Perhaps the trademark or signature image of Namibia comes from the glorious orange colored dunes of of the Namib Desert — perhaps most famously are those of Sossusvlei. Tucked into the central Namib surrounded by vast arid plains dotted with acacia and quiver trees and various desert shrubs such as sage or some sort of succulents, Sossusvlei is a national park where the whipping sands creates spectacularly huge dunes and brushes endless arrays of geometric pattern into the red clay colored sands. I’d dreamed of seeing these dunes for years. And from Aus they’d be less than a days ride.
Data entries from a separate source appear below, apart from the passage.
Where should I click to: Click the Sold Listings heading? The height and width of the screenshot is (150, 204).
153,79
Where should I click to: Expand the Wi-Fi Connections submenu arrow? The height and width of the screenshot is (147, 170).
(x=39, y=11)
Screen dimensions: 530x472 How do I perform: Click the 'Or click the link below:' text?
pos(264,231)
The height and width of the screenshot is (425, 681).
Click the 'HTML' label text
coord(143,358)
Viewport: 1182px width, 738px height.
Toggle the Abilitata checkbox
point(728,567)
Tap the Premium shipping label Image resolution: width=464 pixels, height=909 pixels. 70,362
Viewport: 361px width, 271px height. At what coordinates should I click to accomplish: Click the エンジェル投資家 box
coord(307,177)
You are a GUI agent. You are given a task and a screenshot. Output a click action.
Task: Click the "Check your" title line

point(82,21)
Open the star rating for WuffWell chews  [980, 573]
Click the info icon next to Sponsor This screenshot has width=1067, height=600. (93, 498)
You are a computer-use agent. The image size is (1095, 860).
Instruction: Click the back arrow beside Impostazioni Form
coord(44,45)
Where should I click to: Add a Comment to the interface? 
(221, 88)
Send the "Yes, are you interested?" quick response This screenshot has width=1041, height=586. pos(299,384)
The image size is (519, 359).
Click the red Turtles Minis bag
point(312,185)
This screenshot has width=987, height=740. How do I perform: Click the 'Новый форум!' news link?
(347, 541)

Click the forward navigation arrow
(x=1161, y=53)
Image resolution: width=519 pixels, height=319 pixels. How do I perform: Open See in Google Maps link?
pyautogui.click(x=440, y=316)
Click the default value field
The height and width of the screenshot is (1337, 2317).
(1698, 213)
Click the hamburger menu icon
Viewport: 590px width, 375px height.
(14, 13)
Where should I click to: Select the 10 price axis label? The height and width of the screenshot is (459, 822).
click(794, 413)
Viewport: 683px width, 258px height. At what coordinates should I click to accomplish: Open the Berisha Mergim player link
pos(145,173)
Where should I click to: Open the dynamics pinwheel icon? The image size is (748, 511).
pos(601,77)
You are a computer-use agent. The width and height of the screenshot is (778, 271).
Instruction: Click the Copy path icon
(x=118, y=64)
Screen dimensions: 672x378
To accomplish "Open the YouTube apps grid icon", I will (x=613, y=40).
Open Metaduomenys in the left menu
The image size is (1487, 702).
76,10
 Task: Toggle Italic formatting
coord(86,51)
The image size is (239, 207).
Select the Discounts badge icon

So with a tank full of Aus petrol and armed with road intelligence I tackled my next dirt and gravel adventure of more than 400km — alone.
Taking a bit of a sandy track to get out of Aus, solo again I head into the Namib desert.
Leaving Aus I was hit immediately with about 20km of medium deep sand on a hard packed gravel surface. Not too problematic but the jittery front end and occasional swing of the rear wheel tends to play tricks with one’s mind while creating tension and therefore at times reducing the enjoyment of the ride. That’s not to say that sections of the road were almost as good as pavement allowing me to achieve speeds exceeding 100kph (60 mph). But about 90km of riding through a valley where dried up rivers or washes along with the deposits of larger rocks and loose sands consistently challenged me every 1500 meters. But sometimes bumpy theride through savannah, desert and over mountains and passes gave me a scenic overdose. Shapely acacias hung effortlessly over golden yellow brush and sometimes red clay or beautifully painted washes of white sand. I wanted to take photographs ever 10 minutes, but refrained. When the road turned further west, it’s condition deteriorated. For the next couple hours I saw only one vehicle — and it blew by me like I was standing still leaving me in a cloud of dust that left me without any visibility. The fine silty sand and loose rocks again taxed my patience and tenacity. I kept moving, stopping for a break when the tension and hammering became too much.
The road changed from gravely tracks to sand and hard-packed clay. These parts I could get up to speed. But good things don’t last forever. The owners of the lodge told me a couple guests, riders from South Africa , left yesterday and had enough of the roads and were headed for the tarred track to Windhoek. Thinking to myself that’s a bit excessive, I plan and ride the dirt, sand , gravel and clay.
Checking out the map during one of my several rest stops that day.
The dusty trail of the only car I saw that morning.
Elephants love the thorny Acacia trees. Those things are sharp!
The road goes on forever, seemingly. Here it’s a cruiser. Though the assistant at the lodge lamented, “Is there any such thing as a good gravel road?” I found this section to be rather pleasant – considering the alternative I’d experienced that day.
Arriving in Sesriem after battling my last wash and patch of deep marble sized gravel, I landed at the Sossusvlei Lodge, a five star resort just outside the gate of the park. I pulled into here as a last resort. The booking that Aus Vista Lodge had made for me turned out to be 70km north of the park, not south as they’d told me that morning. There was no way I’d travel another 40 miles north only to have to turnaround to come back to this park the following day. Why not stay right here? Then I was quoted the room rate. Suddenly 40 miles was looking like my best option. But they offered me Desert Camp, another property they manage just outside of town consisting of a series of self-catering bungalows that are actually tented structures with a solid foundation, large bathrooms, braii (bbq), huge bathrooms and tastefully decorated with first class furnishings. This would cost me about the same as my out of town booking. However with no food to BBQ, and no restaurant on premises the notion of riding to the main lodge for dinner at night over that gravel didn’t appeal to me. Plus I wanted to drink. Kindly the lodge offered to pick me up (about 4 miles away) for diner and 7pm and return me to my Desert Camp by 9:30. Sold.
Desert Camp in Sesriem – essentially a high-tech tent with a solid foundation. Beautiful desert views and stars a plenty.
Over dinner I watched oryx antelope graze under acacias while I was offered a fixed price buffet meal consisting of, among others, exotic meats such as zebra, impala, oryx, crocodile and ostrich. That topped with a ice cold Windhoek Lager and I was in Namib heaven.
There’s a set price buffet dinner that is offered at the Sossulvlei Lodge, about 3 miles from Desert Camp. Here the braii master offers a tasting of wild game including Zebra, Impala, Kudu, Eland, Ostrich and more. I enjoyed the Eland and Zebra. Yummy.
These Springbok grazing outside the lodge weren’t on that nights menu.